# START OF Extract

It is not difficult to understand his thinking. Who could stand against such a pure and untarnished Jewish experience? And yet…there are those who would argue that a great number of Israel’s population might benefit from an open, loving outreach approach. Certainly that is true of the overwhelming majority of American Jews living in Eiver’s society, thirsty to drink from God’s waters but never having been exposed to a genuine and authentic Jewish experience.
How can they gain such experiences but from those Jews who have been nurtured and taught in Yaakov’s tent and then sent out to teach Torah to them, in the world? To teach Torah in the world demands the teacher have the experience and preparation to communicate with all Jews, at their level, in their language, wherever they are – from the secular and assimilated to the ever-growing population of frum drop-outs, Jews who simply walk away from Torah life for countless reasons.
In the early 1980s, I worked to recruit young talmidei chachamim to join what was, at the time, little more than a dream of what would become a Pittsburgh Kollel, one of the very first such community-oriented kollelim in the United States. It was no easy task to convince a minyan of Lakewood scholars to leave the warmth and safety of Lakewood to migrate to the Steel City.
After one of my visits to Lakewood in pursuit of “ten yungeleit,” I asked the saintly Rav Schneur Kotler, z”l, why the vast majority of the outstanding scholars in Lakewood were so reluctant to move from the famed yeshiva to a secular city. “They will accomplish so many positive and beneficial things for Klal Yisrael,” I argued.

# END OF Extract
# START OF Task data

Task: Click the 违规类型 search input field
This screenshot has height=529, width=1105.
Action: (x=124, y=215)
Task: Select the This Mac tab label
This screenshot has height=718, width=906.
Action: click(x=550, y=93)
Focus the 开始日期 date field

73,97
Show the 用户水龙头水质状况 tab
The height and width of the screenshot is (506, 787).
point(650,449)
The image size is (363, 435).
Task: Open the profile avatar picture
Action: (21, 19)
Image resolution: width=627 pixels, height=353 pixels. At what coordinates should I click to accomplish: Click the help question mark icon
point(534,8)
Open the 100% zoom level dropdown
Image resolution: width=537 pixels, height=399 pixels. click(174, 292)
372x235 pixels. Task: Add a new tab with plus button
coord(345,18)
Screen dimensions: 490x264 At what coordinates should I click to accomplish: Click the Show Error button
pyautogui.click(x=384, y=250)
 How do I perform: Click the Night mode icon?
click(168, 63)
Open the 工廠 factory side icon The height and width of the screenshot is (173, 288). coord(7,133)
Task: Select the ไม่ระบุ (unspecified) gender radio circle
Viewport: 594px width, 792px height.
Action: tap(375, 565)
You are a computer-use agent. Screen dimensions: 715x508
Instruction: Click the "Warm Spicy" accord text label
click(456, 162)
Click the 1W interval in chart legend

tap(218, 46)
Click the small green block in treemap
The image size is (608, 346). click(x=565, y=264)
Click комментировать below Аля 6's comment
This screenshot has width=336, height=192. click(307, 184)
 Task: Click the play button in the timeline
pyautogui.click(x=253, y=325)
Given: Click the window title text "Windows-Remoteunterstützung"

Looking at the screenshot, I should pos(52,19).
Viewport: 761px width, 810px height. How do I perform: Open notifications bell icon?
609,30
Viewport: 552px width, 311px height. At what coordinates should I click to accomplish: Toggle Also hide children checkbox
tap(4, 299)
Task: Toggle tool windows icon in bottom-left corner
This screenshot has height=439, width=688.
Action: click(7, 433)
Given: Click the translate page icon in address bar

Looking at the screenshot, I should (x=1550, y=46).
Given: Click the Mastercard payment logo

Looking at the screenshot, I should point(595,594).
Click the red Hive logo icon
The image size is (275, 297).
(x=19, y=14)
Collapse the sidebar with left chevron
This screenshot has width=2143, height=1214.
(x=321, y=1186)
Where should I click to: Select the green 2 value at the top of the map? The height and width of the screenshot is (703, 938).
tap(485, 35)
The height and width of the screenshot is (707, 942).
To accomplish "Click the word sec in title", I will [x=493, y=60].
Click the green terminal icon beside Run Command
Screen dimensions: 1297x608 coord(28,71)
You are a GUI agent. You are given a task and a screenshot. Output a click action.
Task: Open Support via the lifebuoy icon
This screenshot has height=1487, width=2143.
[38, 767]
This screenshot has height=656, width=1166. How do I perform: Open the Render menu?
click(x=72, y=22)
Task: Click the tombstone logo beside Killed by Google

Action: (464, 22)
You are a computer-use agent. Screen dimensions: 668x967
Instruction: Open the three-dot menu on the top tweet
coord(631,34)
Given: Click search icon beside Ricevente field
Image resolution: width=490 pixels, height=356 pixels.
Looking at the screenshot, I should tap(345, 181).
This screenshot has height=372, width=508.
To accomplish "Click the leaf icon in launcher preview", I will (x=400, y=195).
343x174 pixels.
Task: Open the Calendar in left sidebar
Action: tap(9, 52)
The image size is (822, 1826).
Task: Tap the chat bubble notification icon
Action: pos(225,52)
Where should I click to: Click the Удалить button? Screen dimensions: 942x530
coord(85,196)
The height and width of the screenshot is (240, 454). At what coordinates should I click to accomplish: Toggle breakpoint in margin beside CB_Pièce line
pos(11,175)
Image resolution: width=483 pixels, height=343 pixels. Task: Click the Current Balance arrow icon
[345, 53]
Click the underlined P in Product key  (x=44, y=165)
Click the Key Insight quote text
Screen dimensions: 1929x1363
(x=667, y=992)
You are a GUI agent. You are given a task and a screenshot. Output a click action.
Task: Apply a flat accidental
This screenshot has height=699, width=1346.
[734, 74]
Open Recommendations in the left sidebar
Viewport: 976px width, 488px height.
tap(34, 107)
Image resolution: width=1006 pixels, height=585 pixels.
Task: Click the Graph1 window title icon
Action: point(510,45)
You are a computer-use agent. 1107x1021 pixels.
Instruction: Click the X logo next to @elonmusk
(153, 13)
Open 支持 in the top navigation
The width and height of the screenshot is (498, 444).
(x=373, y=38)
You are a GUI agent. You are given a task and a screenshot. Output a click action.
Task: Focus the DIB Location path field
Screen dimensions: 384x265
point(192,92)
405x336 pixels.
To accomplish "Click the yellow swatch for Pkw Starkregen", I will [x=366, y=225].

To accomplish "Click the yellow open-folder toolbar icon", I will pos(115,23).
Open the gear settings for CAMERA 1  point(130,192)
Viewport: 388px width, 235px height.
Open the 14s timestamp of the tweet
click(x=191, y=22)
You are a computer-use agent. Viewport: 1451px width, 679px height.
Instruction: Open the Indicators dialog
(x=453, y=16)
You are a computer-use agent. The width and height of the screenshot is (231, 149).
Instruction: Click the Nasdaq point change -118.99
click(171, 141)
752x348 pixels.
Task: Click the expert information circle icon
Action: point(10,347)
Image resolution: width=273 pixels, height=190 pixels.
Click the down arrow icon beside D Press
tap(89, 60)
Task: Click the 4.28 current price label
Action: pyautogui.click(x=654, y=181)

# END OF Task data

Tasks and exercises —
**a)** Reproduce the passage on Torah outreach between "How can they" and "for countless reasons.", inclusive, substituting "secular and unaffiliated" for "secular and assimilated".
**b)** Repeat the entries between the lines holding "You are a computer-use agent. Screen dimensions: 668x967" and "point(192,92)", inclusive.
The passage and the entries have no connection to each other.

Final results —
**a)**
How can they gain such experiences but from those Jews who have been nurtured and taught in Yaakov’s tent and then sent out to teach Torah to them, in the world? To teach Torah in the world demands the teacher have the experience and preparation to communicate with all Jews, at their level, in their language, wherever they are – from the secular and unaffiliated to the ever-growing population of frum drop-outs, Jews who simply walk away from Torah life for countless reasons.

**b)**
You are a computer-use agent. Screen dimensions: 668x967
Instruction: Open the three-dot menu on the top tweet
coord(631,34)
Given: Click search icon beside Ricevente field
Image resolution: width=490 pixels, height=356 pixels.
Looking at the screenshot, I should tap(345, 181).
This screenshot has height=372, width=508.
To accomplish "Click the leaf icon in launcher preview", I will (x=400, y=195).
343x174 pixels.
Task: Open the Calendar in left sidebar
Action: tap(9, 52)
The image size is (822, 1826).
Task: Tap the chat bubble notification icon
Action: pos(225,52)
Where should I click to: Click the Удалить button? Screen dimensions: 942x530
coord(85,196)
The height and width of the screenshot is (240, 454). At what coordinates should I click to accomplish: Toggle breakpoint in margin beside CB_Pièce line
pos(11,175)
Image resolution: width=483 pixels, height=343 pixels. Task: Click the Current Balance arrow icon
[345, 53]
Click the underlined P in Product key  (x=44, y=165)
Click the Key Insight quote text
Screen dimensions: 1929x1363
(x=667, y=992)
You are a GUI agent. You are given a task and a screenshot. Output a click action.
Task: Apply a flat accidental
This screenshot has height=699, width=1346.
[734, 74]
Open Recommendations in the left sidebar
Viewport: 976px width, 488px height.
tap(34, 107)
Image resolution: width=1006 pixels, height=585 pixels.
Task: Click the Graph1 window title icon
Action: point(510,45)
You are a computer-use agent. 1107x1021 pixels.
Instruction: Click the X logo next to @elonmusk
(153, 13)
Open 支持 in the top navigation
The width and height of the screenshot is (498, 444).
(x=373, y=38)
You are a GUI agent. You are given a task and a screenshot. Output a click action.
Task: Focus the DIB Location path field
Screen dimensions: 384x265
point(192,92)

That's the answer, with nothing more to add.